Hematology Flashcards
Extrinsic pathway activation
“TF pathway”
- Starts with injury outside the vessel wall
- Organ trauma, crush injury
Extrinsic pathway factors
III, VII
Inhibited eventually to activate more by TF pathway inhibitor
“You can buy the extrinsic pathway for 37 cents”
Intrinsic pathway activation
- Damage to blood vessels
- Initiated by high molecular weight kininogen (HMWK) and activation of XII
Factor IV
Calcium
Intrinsic pathway factors
Initiated by HMWK and aXII with help of IV (calcium)
-XII, XI, IX, VIII
“You can’t get the intrinsic pathway for $12, but you can get it for $11.98”

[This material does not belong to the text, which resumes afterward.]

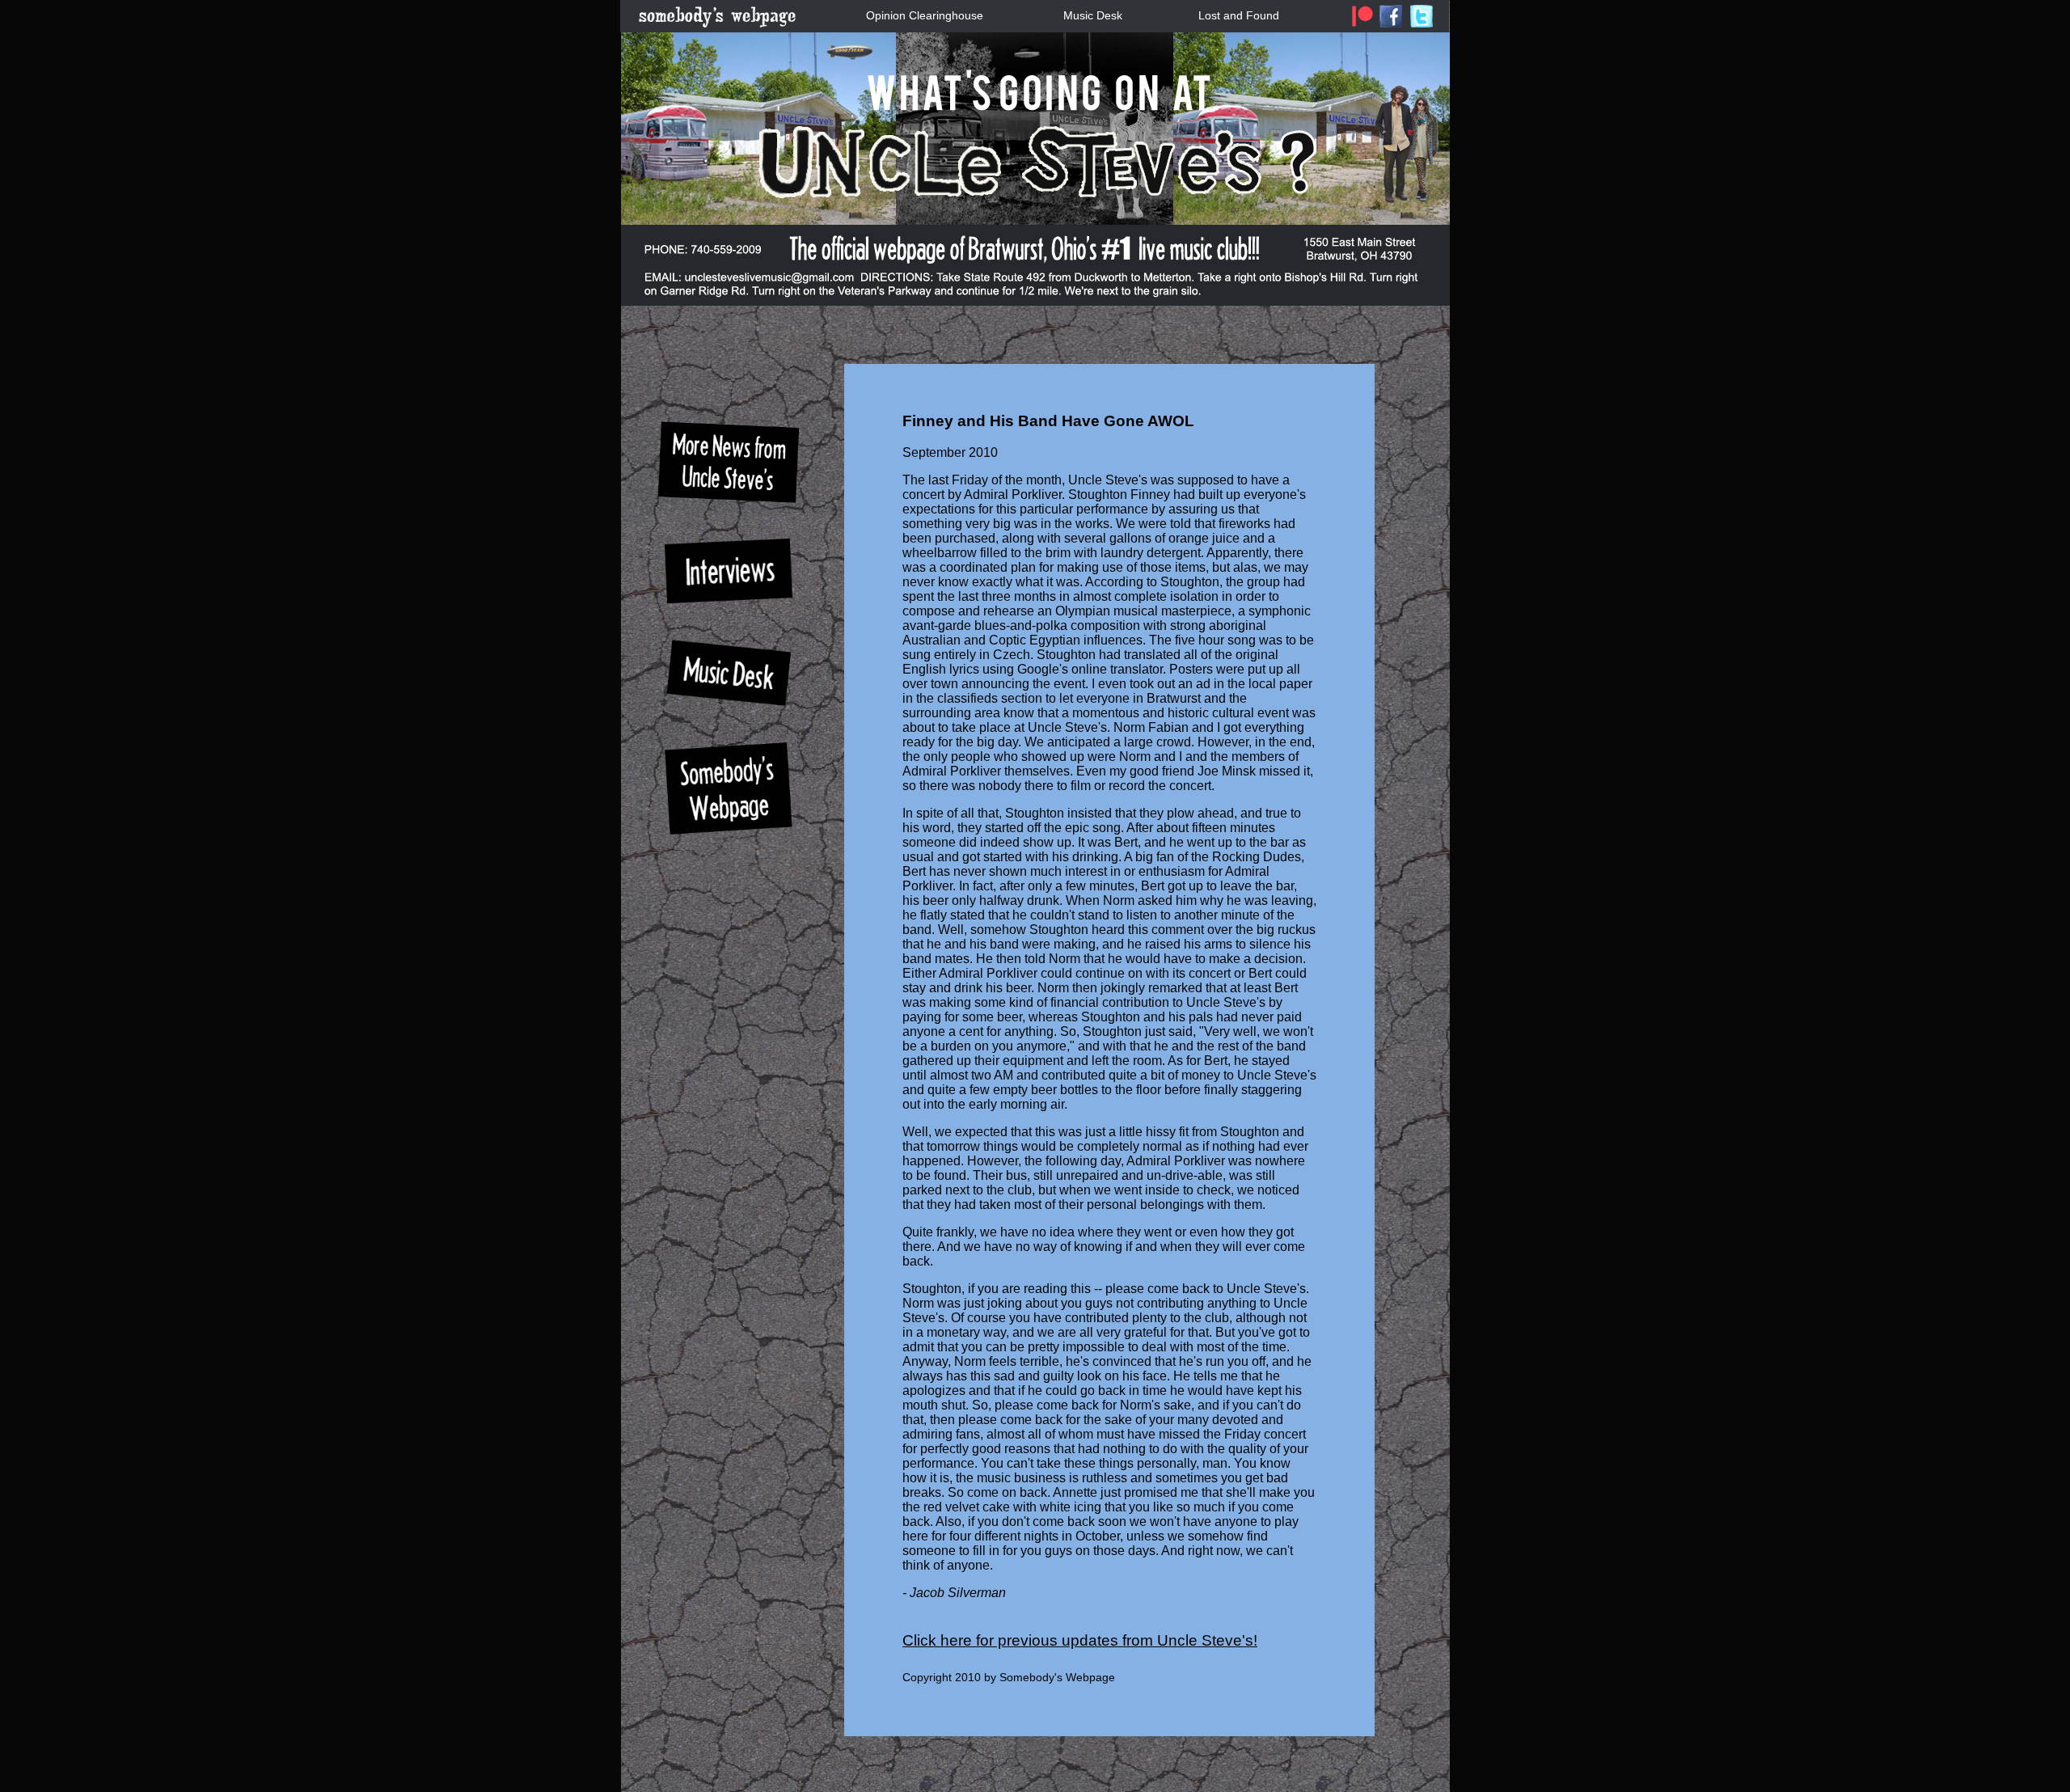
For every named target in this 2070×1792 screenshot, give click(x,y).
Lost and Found (1238, 15)
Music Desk (1092, 15)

Thrombin (in coagulation pathways)
Assists in activating V, VIII, I, XIII
- Influences platelet recruitment
- Activates adequate fibrin to clot
Common pathway
aX activated II with help from V and Ca2+
-IIa (thrombin) -> I (fibrinogen) to Ia (fibrin)
-XIII secures platelet plus with Ia
“You can get the common pathway at the five (V) and dime (10) for $1 or $2 on the 13th of every month”
Factors dependent on vitamin K
II, VII, IX, X
Cell based coagulation theory phases
Initiation
Amplification
Propagation
Factor II vs IIa
II: Prothrombin
IIa: Thrombin
Factor III
Tissue Factor
Factor I vs Ia
I: Fibrinogen
Ia: Fibrin
Cell-based theory initiation phase
- Endothelial surface is injured
- TF exposed
- Endothelial surface is less repellant to platelets
- Sub endothelial anticoagulation is down regulated
- Platelets are recruited, VII -> VIIa
- Intrinsic and common pathways activated -> Xa and IXa
- Factors X and V form complex to generate a small amount of thrombin for clot (TF pathway inhibitor limits the amount of TF)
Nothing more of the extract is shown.